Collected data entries
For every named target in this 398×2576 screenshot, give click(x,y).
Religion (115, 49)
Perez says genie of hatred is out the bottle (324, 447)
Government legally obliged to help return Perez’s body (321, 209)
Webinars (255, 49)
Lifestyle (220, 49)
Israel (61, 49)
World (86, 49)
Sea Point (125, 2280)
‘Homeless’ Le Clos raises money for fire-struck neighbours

Task prompt: Send back each record exactly, and include them all.

Finished exercise:
For every named target in this 398×2576 screenshot, give click(x,y).
Religion (115, 49)
Perez says genie of hatred is out the bottle (324, 447)
Government legally obliged to help return Perez’s body (321, 209)
Webinars (255, 49)
Lifestyle (220, 49)
Israel (61, 49)
World (86, 49)
Sea Point (125, 2280)
‘Homeless’ Le Clos raises money for fire-struck neighbours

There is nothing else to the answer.